* Page
Unexpected behaviour of encode()

Started by Bill Moranabout 13 years ago7 messagesgeneral
Jump to latest
#1Bill Moran
wmoran@potentialtech.com

psql -U postgres
psql (9.2.3)
Type "help" for help.

postgres=# select encode('can''t', 'escape');
encode
--------
can't
(1 row)

I observed the same behaviour on one of our older systems (8.3.11) as well.

Am I missing something? I expected "can''t" as the output.

--
Bill Moran
http://www.potentialtech.com
http://people.collaborativefusion.com/~wmoran/

--
Sent via pgsql-general mailing list (pgsql-general@postgresql.org)
To make changes to your subscription:
http://www.postgresql.org/mailpref/pgsql-general

#2Merlin Moncure
mmoncure@gmail.com
In reply to: Bill Moran (#1)
Re: Unexpected behaviour of encode()

On Tue, Mar 26, 2013 at 12:47 PM, Bill Moran <wmoran@potentialtech.com> wrote:

psql -U postgres
psql (9.2.3)
Type "help" for help.

postgres=# select encode('can''t', 'escape');
encode
--------
can't
(1 row)

I observed the same behaviour on one of our older systems (8.3.11) as well.

Am I missing something? I expected "can''t" as the output.

why? that isn't what you passed it. the input string doubled single
quotes is converted to single single quote per spec. it's 'ghetto
escaping'.

merlin

--
Sent via pgsql-general mailing list (pgsql-general@postgresql.org)
To make changes to your subscription:
http://www.postgresql.org/mailpref/pgsql-general

#3Bill Moran
wmoran@potentialtech.com
In reply to: Merlin Moncure (#2)
Re: Unexpected behaviour of encode()

In response to Merlin Moncure <mmoncure@gmail.com>:

On Tue, Mar 26, 2013 at 12:47 PM, Bill Moran <wmoran@potentialtech.com> wrote:

psql -U postgres
psql (9.2.3)
Type "help" for help.

postgres=# select encode('can''t', 'escape');
encode
--------
can't
(1 row)

I observed the same behaviour on one of our older systems (8.3.11) as well.

Am I missing something? I expected "can''t" as the output.

why? that isn't what you passed it. the input string doubled single
quotes is converted to single single quote per spec. it's 'ghetto
escaping'.

Not sure what you mean by "ghetto secaping" ... but doubling up a '
is the SQL standard escaping method, AFAIK.

If I just do:
SELECT 'can''t'::text;
I get "can't" which is what I'd expect. I would then expect
encode to escape the ' somehow. Even c-style escaping, like
"can\'t" would have been less surprising to me.

If there's something I'm missing, I'm still missing it.

--
Bill Moran
http://www.potentialtech.com
http://people.collaborativefusion.com/~wmoran/

--
Sent via pgsql-general mailing list (pgsql-general@postgresql.org)

* Items
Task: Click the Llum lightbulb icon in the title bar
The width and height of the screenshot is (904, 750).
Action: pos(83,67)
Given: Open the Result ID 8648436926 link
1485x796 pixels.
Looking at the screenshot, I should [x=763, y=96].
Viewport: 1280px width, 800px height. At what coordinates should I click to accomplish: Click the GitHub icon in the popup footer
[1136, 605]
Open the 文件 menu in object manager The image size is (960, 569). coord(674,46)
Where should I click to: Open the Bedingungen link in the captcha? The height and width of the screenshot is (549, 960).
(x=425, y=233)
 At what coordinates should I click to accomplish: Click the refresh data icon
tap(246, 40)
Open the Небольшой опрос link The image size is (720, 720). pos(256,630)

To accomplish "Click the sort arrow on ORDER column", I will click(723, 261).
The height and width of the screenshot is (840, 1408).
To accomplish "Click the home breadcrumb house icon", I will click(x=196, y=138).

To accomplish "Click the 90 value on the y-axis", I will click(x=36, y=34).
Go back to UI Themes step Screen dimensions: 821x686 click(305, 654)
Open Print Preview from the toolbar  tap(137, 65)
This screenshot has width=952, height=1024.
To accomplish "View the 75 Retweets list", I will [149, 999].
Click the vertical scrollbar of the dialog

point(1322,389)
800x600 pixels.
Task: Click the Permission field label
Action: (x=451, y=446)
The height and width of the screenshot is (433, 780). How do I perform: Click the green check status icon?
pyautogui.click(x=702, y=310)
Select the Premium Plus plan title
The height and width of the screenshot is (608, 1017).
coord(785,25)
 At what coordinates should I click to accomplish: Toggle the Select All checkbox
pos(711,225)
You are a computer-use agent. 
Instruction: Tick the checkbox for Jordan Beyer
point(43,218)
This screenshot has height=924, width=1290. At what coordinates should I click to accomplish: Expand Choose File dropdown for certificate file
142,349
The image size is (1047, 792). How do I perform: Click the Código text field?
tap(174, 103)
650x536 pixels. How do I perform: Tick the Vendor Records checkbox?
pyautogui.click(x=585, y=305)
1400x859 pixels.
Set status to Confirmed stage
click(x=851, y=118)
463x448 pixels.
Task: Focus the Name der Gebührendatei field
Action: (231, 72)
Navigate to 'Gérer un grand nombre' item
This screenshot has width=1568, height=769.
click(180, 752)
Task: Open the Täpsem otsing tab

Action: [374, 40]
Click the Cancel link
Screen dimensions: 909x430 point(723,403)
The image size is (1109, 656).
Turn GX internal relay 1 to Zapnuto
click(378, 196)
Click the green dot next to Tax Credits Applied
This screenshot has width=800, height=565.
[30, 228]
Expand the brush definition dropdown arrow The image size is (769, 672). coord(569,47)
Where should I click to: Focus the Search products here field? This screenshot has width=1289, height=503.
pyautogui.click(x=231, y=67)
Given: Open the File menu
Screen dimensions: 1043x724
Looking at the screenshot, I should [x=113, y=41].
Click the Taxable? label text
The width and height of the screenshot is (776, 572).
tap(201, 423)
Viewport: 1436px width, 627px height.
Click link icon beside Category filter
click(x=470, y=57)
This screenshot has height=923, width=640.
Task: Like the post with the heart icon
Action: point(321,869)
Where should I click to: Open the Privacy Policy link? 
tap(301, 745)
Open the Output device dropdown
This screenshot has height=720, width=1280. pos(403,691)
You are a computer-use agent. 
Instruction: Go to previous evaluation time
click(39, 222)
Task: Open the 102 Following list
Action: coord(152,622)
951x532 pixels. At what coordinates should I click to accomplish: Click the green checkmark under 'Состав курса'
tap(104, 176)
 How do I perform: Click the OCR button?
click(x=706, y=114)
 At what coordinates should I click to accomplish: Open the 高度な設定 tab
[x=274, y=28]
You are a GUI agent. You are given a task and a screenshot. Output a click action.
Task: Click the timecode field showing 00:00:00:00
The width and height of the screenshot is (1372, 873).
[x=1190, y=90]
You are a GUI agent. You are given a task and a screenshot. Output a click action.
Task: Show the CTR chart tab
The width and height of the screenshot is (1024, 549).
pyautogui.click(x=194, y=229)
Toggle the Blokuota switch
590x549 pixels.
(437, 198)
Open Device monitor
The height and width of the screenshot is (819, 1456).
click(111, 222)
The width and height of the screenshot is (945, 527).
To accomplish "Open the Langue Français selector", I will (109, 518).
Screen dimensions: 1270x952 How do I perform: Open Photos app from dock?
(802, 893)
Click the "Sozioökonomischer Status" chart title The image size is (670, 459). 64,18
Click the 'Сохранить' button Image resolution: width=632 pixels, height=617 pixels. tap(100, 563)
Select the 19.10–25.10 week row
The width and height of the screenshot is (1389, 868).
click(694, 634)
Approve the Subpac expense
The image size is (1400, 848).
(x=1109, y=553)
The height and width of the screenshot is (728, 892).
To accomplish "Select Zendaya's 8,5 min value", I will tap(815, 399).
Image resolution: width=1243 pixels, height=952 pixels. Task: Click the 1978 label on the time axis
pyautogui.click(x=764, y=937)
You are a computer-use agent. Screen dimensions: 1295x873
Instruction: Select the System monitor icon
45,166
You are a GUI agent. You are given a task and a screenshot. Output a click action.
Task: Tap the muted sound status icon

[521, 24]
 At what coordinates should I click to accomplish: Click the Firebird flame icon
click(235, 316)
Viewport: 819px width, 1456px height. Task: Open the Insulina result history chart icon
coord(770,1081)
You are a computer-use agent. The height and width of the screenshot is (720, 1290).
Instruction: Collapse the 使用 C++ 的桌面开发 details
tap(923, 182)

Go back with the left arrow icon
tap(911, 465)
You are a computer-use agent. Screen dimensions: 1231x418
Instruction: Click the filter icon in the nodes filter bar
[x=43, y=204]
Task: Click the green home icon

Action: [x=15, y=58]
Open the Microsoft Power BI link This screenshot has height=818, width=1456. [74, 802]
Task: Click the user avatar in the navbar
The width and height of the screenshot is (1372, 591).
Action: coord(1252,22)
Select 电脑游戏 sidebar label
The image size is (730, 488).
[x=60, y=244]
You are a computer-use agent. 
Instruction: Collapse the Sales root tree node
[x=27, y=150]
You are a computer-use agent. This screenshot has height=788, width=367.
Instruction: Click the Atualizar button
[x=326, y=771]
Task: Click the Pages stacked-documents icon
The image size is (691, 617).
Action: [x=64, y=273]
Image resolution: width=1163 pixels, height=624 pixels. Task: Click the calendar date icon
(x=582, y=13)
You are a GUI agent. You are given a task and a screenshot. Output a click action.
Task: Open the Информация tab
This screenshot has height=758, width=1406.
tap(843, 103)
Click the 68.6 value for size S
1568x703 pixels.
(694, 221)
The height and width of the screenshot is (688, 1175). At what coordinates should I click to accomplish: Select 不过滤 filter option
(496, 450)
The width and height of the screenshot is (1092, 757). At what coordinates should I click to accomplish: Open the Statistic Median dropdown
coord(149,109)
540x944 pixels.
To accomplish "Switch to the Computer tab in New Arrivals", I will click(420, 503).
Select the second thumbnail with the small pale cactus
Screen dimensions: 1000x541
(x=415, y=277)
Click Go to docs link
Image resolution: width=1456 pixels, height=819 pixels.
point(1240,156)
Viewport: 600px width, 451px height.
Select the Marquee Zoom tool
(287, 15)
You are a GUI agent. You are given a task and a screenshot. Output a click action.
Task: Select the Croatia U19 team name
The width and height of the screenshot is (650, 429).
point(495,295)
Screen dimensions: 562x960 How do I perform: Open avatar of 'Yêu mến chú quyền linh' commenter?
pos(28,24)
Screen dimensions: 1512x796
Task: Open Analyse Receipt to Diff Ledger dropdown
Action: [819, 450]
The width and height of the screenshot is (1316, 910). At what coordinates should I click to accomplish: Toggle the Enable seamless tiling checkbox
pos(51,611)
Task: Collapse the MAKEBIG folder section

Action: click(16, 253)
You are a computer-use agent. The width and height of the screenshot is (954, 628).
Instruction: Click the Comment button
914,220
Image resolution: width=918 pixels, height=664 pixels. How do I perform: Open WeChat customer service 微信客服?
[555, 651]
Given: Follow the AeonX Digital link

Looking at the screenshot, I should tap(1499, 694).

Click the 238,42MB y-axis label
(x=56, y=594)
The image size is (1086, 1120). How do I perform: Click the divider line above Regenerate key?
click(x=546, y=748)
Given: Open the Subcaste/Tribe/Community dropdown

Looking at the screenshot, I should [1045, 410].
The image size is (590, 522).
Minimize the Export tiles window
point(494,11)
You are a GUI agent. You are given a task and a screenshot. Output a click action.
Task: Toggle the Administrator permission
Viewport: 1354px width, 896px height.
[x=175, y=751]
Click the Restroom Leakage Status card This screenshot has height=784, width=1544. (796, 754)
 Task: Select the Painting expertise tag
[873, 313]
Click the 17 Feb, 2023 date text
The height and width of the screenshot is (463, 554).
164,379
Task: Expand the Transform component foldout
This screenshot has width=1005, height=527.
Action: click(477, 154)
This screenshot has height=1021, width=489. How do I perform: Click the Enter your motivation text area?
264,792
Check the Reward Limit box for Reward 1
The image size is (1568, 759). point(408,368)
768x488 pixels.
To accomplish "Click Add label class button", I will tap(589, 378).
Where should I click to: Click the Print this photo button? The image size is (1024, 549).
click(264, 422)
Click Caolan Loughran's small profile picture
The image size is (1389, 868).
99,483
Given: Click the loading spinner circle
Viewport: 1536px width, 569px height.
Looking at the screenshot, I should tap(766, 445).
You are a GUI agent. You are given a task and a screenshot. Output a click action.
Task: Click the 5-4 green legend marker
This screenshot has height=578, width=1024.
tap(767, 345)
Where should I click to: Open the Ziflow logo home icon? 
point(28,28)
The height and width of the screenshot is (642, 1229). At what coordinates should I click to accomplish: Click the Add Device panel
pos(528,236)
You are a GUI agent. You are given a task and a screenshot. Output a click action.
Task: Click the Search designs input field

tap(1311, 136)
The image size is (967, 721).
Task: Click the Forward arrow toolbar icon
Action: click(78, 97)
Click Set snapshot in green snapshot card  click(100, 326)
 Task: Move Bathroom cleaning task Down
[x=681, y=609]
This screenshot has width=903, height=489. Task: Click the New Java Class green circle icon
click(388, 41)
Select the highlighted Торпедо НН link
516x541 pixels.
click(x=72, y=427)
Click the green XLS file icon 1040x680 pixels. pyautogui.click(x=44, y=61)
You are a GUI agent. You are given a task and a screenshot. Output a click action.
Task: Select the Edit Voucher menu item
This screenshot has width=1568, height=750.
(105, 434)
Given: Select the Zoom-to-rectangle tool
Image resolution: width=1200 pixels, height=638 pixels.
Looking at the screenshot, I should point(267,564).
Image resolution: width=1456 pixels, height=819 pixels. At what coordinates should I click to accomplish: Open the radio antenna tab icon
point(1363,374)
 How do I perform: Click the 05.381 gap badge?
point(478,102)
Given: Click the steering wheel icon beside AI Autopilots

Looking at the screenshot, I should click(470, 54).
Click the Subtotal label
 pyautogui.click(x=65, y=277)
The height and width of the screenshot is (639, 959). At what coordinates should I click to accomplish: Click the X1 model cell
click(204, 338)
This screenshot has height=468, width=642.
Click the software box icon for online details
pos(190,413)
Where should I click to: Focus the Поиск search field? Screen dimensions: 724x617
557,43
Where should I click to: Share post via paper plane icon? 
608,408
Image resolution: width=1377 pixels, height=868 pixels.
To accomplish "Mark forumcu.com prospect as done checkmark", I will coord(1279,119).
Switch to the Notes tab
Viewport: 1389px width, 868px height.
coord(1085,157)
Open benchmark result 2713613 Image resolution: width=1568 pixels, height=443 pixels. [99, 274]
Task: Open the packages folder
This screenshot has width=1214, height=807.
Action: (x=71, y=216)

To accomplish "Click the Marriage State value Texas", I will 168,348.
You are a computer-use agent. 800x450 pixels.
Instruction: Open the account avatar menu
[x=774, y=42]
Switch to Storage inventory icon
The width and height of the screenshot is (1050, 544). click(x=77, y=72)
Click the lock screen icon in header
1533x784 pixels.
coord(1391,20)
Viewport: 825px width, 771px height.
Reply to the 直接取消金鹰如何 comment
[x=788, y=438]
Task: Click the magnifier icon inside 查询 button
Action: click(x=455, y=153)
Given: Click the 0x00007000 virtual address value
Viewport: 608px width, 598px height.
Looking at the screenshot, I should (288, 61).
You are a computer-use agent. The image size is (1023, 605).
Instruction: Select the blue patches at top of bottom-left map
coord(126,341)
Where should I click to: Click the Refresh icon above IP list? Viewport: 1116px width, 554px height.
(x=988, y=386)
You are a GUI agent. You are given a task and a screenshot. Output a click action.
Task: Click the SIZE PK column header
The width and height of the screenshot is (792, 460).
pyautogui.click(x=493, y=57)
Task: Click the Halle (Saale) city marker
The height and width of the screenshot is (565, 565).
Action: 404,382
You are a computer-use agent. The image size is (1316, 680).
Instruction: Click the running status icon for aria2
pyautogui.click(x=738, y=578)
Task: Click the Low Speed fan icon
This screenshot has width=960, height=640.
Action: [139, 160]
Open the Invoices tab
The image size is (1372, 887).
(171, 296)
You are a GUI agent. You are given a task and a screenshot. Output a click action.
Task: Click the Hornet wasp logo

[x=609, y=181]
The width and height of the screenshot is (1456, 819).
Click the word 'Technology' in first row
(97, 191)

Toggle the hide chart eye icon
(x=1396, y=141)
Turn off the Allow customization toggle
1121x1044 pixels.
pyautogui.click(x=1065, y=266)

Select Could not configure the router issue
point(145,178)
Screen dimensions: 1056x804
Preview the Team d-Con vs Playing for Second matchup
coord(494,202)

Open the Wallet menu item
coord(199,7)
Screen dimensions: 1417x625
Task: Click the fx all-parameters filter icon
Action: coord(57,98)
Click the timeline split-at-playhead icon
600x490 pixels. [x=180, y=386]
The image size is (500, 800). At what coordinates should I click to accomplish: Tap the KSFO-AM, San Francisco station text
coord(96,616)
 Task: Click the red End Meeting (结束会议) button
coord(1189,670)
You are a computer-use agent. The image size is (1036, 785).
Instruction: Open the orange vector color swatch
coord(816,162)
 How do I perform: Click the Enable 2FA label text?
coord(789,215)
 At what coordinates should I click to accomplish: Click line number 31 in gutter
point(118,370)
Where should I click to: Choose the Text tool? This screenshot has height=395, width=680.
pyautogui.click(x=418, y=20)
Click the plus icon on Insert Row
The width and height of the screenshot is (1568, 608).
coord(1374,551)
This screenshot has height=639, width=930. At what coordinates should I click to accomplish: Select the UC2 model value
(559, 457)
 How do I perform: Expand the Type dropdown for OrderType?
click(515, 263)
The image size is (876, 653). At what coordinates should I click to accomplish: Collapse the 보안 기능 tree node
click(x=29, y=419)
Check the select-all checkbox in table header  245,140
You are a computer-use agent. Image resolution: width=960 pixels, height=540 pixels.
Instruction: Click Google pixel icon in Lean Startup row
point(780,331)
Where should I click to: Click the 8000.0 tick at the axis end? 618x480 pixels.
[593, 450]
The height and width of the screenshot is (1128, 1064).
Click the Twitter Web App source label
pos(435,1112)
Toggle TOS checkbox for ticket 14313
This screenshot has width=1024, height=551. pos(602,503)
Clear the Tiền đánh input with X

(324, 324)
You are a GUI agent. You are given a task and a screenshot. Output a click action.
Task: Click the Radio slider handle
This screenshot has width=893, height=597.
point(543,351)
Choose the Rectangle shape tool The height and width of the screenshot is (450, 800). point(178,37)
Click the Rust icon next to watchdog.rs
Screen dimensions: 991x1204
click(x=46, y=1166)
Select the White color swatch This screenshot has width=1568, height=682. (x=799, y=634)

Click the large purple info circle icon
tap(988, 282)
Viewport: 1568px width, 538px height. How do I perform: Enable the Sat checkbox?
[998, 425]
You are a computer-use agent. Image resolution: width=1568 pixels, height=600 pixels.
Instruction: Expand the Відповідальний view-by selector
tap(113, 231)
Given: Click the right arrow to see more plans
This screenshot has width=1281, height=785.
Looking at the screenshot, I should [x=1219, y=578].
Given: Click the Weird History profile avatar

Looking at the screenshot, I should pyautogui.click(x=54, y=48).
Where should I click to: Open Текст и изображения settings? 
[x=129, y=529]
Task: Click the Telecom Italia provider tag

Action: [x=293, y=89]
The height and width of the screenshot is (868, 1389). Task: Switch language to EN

* Exercise brief
In the thread about encode(), translate this sentence into Spanish: "I observed the same behaviour on one of our older systems (8.3.11) as well."

* Solution below
También observé el mismo comportamiento en uno de nuestros sistemas más antiguos (8.3.11).